1

I am struggling with a specific OpenVPN scenario for a few months now. Researching on Google, reading on Serverfault, browsing Blogs and other forums, messing with my config time and time again. I am not sure anymore, if my requirements even logically work.

Here the scenario:

I have a rented Root-Server, which I use for several services, cloud-storage, backups, etc. To keep it simple, let's call the elements Client1 and Client2 and Server1.

Server1 is using the tun-Device.

  • Client1 Physical Network: 192.168.1.0/24
  • Client2 Physical Network: 192.168.178.0/24
  • Client1 Physical IP: 192.168.1.4

  • Client2 Physical IP: 192.168.178.22

  • Server1 Virtual Network: 192.168.2.0/24

  • Server1 VPN-IP: 192.168.2.1
  • Client1 VPN-IP: 192.168.2.6
  • Client2 VPN-IP: 192.168.2.10

Both clients can connect to the VPN-Server and use it's services without problems. Both Clients can ping the servers VPN-IP successfully. Server1 can't ping the clients VPN-IP's.

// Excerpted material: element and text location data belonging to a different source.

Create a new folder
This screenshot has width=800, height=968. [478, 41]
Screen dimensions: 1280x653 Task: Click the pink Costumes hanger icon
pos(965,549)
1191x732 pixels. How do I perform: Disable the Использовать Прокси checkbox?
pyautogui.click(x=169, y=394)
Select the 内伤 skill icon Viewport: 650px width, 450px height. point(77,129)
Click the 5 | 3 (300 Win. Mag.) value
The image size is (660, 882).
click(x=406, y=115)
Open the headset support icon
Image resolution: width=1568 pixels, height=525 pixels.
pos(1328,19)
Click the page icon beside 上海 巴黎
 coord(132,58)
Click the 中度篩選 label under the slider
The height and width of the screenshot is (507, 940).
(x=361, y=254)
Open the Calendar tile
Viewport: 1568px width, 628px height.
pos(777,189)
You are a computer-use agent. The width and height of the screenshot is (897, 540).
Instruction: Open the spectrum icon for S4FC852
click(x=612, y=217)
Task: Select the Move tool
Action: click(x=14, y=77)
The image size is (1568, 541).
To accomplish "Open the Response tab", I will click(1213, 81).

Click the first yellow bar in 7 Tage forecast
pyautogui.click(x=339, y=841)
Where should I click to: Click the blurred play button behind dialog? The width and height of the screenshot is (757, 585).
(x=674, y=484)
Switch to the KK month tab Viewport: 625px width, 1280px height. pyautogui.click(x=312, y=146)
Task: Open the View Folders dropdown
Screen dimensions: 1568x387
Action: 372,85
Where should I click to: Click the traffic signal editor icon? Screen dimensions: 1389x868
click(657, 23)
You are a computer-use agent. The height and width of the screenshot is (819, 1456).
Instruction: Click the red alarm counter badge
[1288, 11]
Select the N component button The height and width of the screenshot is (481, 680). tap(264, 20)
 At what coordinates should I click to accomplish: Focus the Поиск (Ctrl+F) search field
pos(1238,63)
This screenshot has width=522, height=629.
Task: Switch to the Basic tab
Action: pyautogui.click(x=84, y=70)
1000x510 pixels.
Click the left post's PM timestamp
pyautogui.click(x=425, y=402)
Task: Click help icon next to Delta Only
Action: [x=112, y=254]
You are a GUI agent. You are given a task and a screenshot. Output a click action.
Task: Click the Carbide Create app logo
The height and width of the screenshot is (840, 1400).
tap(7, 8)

Both Clients can't ping each others VPN-IP.

I want to connect both clients so that they can communicate as in a physical LAN, but fail to do so.

Here are my configurations.

Server config:

port 1195
proto tcp-server
dev tun1
ca keys/server1/ca.crt
cert keys/server1/openvpn-server.crt
key keys/server1/openvpn-server.key
dh keys/server1/dh4096.pem
server 192.168.2.0 255.255.255.0
crl-verify keys/server1/crl.pem
ifconfig-pool-persist servers/server1/logs/ipp.txt
cipher AES-256-CBC
user nobody
group nogroup
status servers/server1/logs/openvpn-status.log
log-append servers/server1/logs/openvpn.log
verb 2
mute 20
max-clients 100
local XXX.XXX.XXX.245
management 127.0.0.1 8877
keepalive 10 120
client-config-dir /etc/openvpn/servers/server1/ccd
client-to-client
comp-lzo
persist-key
persist-tun
ccd-exclusive
push "redirect-gateway def1"
push "dhcp-option DNS XXX.XXX.XXX.98"
push "route 192.168.2.0 255.255.255.0"

Client1 config:

client
proto tcp-client
dev tun
ca ca.crt
dh dh4096.pem
cert user1.crt
key user1.key
remote XXX.XXX.XXX.245 1195
cipher AES-256-CBC
verb 2
mute 20
keepalive 10 120
comp-lzo
persist-key
persist-tun
float
resolv-retry infinite
nobind
push "route-gateway 192.168.2.1"

Client2's config is, besides the certificates, exactly the same.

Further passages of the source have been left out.